In this study, we determined the changes in tear film parameters and ocular surface in a group of noninsulin-dependent diabetes mellitus (NIDDM) patients and compared the results with a nondiabetic control group.
  1. The tear secretion test and the tear stability test were performed and assessed. We also investigated systemic factors such as age, sex, and duration of disease.
  2. Diabetes was diagnosed at the department of internal medicine.
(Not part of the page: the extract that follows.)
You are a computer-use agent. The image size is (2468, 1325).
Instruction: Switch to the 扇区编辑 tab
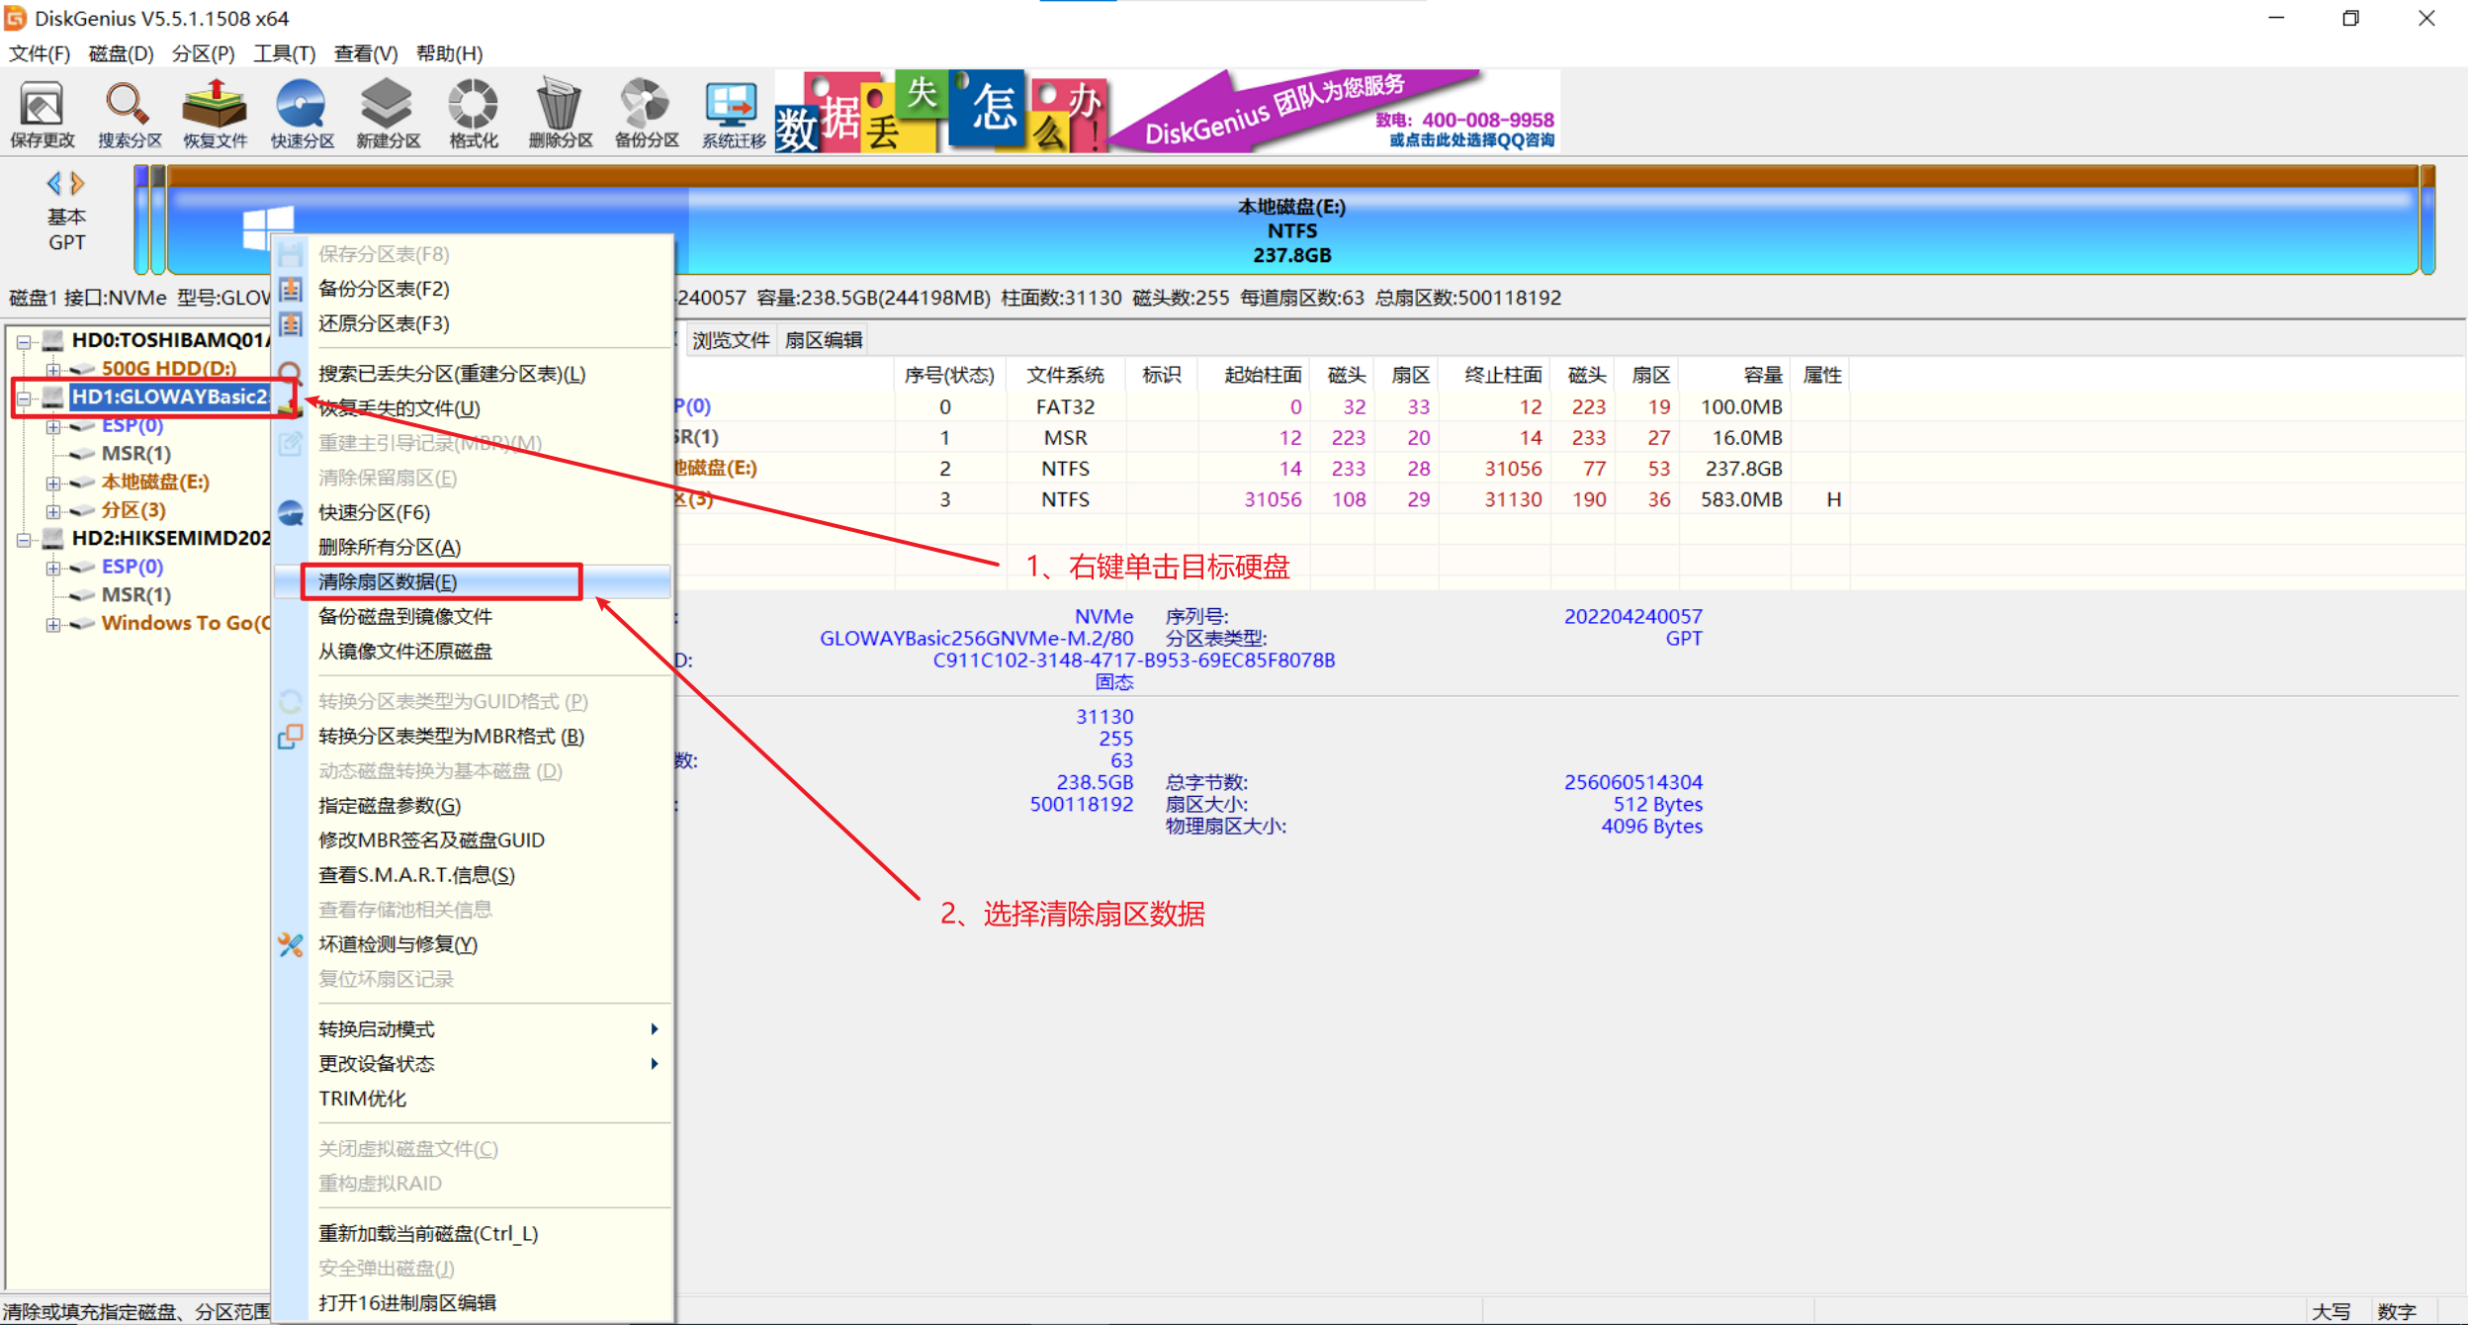tap(823, 340)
The duration of diabetes and Hb1Ac values were reported.
  3. We studied 50 eyes (50 patients) with NIDDM (21 men and 29 women) and 50 eyes (50 normal) of controls (21 men and 29 women). The mean±SD of diabetic patients was 52.46±9.10 years and that of the normal individuals was 48.32±9.20 years. The mean±SD duration of DM in the study group was 10.26±6.88 ranging from 2.0 to 27.0 years.
  4. Schirmer’s test I without topical anesthesia (total tear secretion) was performed, and TBUT was measured. Tear secretion of less than 10 mm and a BUT value of less than 10 mm were regarded as abnormal.
  5. Data are expressed as mean±SD. Parameters between groups were analyzed by the Student’s t-test, and analysis of variance was performed with the χ2-test. A P value of less than 0.05 was considered statistically significant.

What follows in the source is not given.